Faculty
Professor Sawyer
History, Law and Society
Related Majors/Minors :
What inspired you to come to France and AUP?
I’m a French historian by training. In graduate school, I received a series of grants to do archival research in France, where I’d already gone as an undergraduate, which is probably when my fascination with the country first developed. After a series of positions, including an American doctoral fellowship at Sciences Po, I worked at the University of Chicago’s Paris center. When I found out about the job at AUP, I came here.
What is it about Paris that interests you?
As a historian, there’s something very comforting and stimulating about walking down a street in Paris and knowing where you are in time and space. There’s the cosmopolitan flavor of Paris, the feeling that the whole world is here. I also think there’s something extraordinary about how cities are governed, how they can impact lives, and what astounds me in Paris is how swiftly newly elected municipal governments act: without hesitation, they’ll do something like rip up half the street and put in a bus lane. It’s like living in a laboratory for the democratic.
Why did you decide to co-found AUP’s History, Law, and Society program?
There’s a very strong connection between Law and History and traditionally, it has been one of the primary undergraduate majors that people interested in law pursue. We already had a Law minor and it seemed like Law was ripe for integration with History and Society, the latter of which can include almost any discipline like Psychology, Sociology, Communications, Business, or Art History.
How do you hope to transmit the subject of History to your students?
I try to emphasize three things. Firstly, history is useless if you don’t have an imagination. If you only read everything that’s ever happened through the lens of what you’re currently experiencing, it can’t come alive and you become trapped in your present. Secondly, I think one of the best things that history can do is render your present something that isn’t a given, so that once you integrate imagination, you realize that there are all sorts of possibilities out there. Thirdly, ideally, history can restore a sense of agency and possibility so that people see that what they’re doing and what they hope to do are in no way predetermined.

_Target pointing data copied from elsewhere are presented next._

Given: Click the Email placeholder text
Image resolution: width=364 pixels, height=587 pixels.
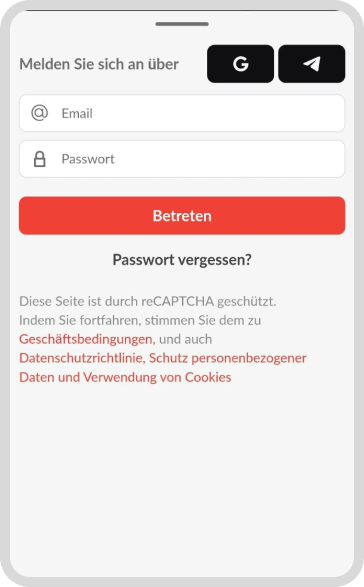Looking at the screenshot, I should click(x=77, y=113).
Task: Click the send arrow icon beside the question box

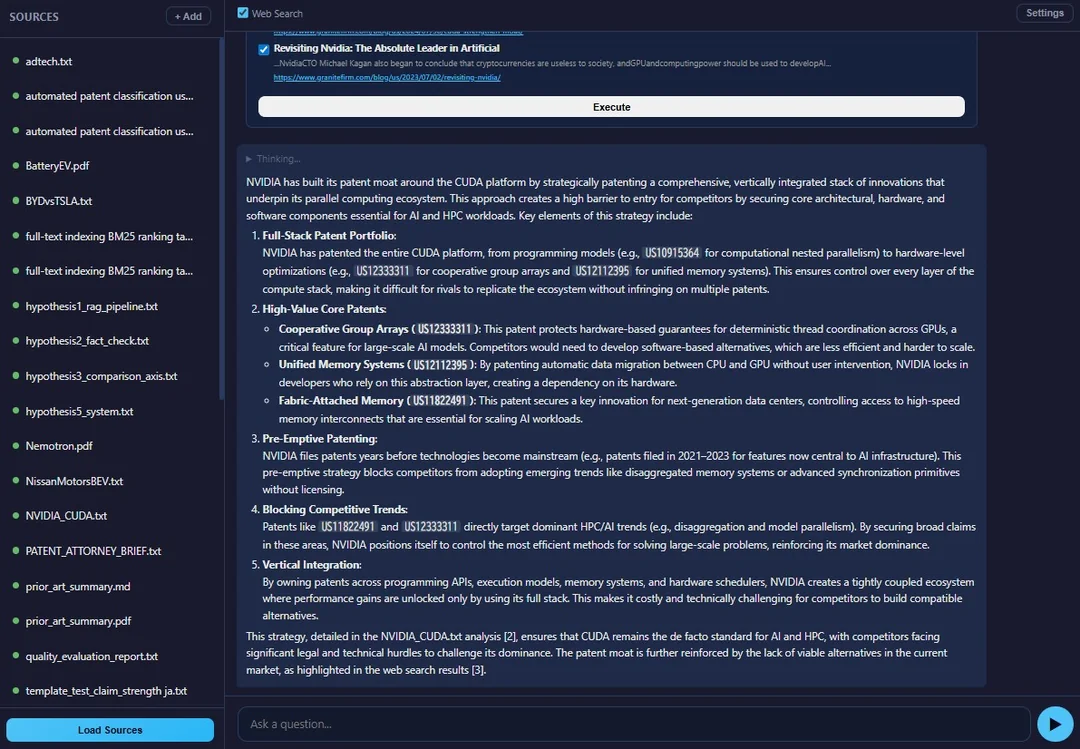Action: click(x=1055, y=723)
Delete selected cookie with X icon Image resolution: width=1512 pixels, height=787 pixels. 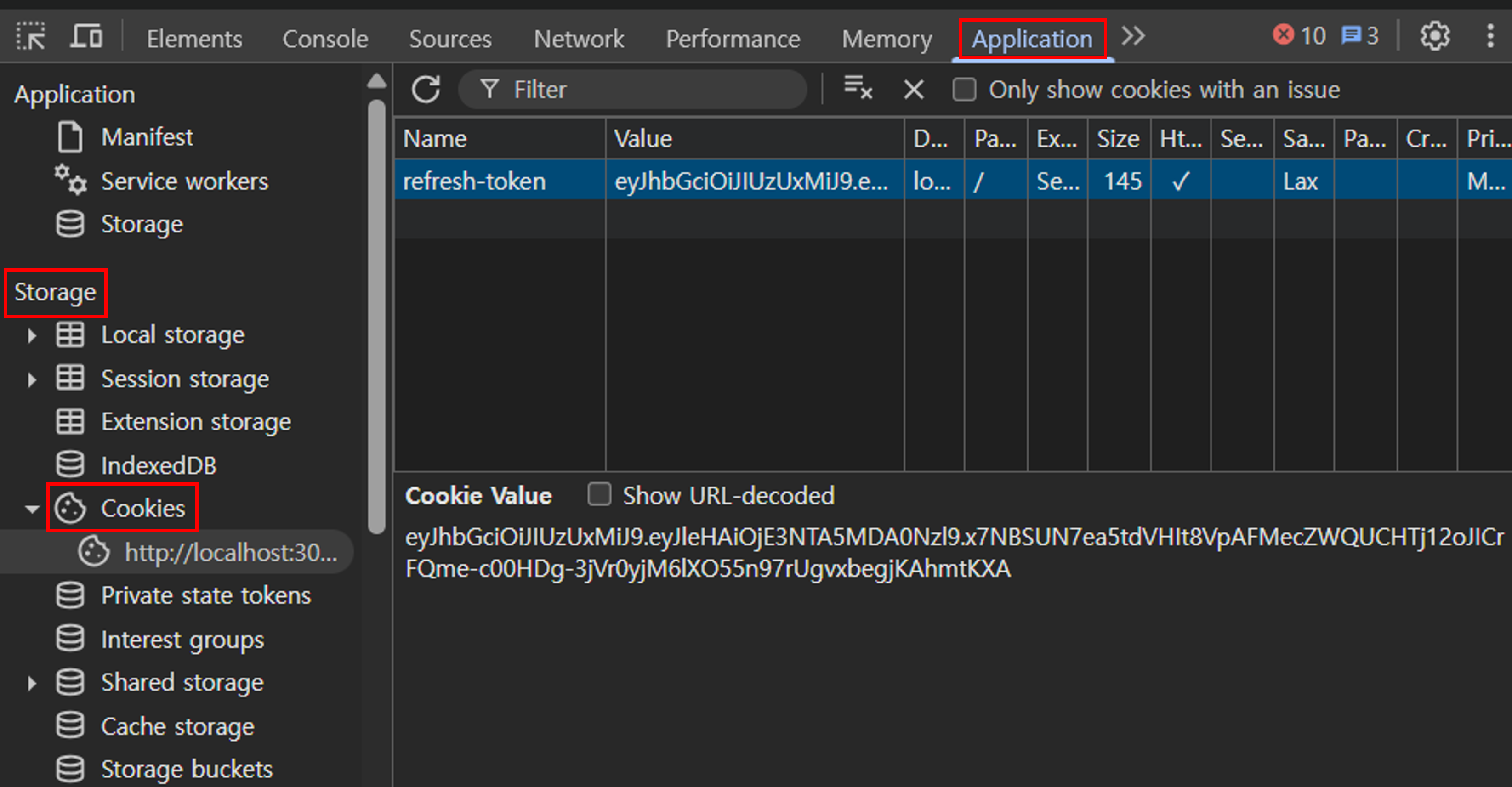tap(913, 90)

How did you get involved in the City of Paris’s cultural scenes project?
The City of Paris was giving grants to people to study the city and what it would become in 2030, since one of its key questions is how to build a municipal government that isn’t restricted to the 20-arrondissement layout. I wanted to see if my studies regarding the 19th century Parisian municipality could help with that inquiry and so I submitted a proposal with two Sociology professors to look at how the notion of cultural scenes could be applied to the rescaling of Paris.
How would you define a “scene”, in this context?
When you say a neighborhood is hip, bourgeois, whatever, that’s its scene. We wondered, how do you measure this quality and what could this mean for the future development of Paris? We wanted to demonstrate how, in metropolitan Paris, the daily ways in which we practice cultural life aren’t limited by the usual boundaries and how there might be new ways in which cultural publics are breaking down already-existing political and administrative boundaries.
How have you collaborated with AUP History students?
With the cultural scenes project, students conducted interviews with residents, and many students now participate in our Center for Critical Democracy, with which Professor Geoff Gilbert will be partnering for his creative non-fiction seminar on representation. We’re also launching a Firstbridge on the history of democracy, which will be followed up by a Democracy Lab, co-taught by Professor Peter Hägel and myself, where we hope to create some interesting projects with the students, before moving onto our Democracy Summer Institute. Ultimately, we want the students to explore what they’re interested in while channeling their passion into themes that we can help them with.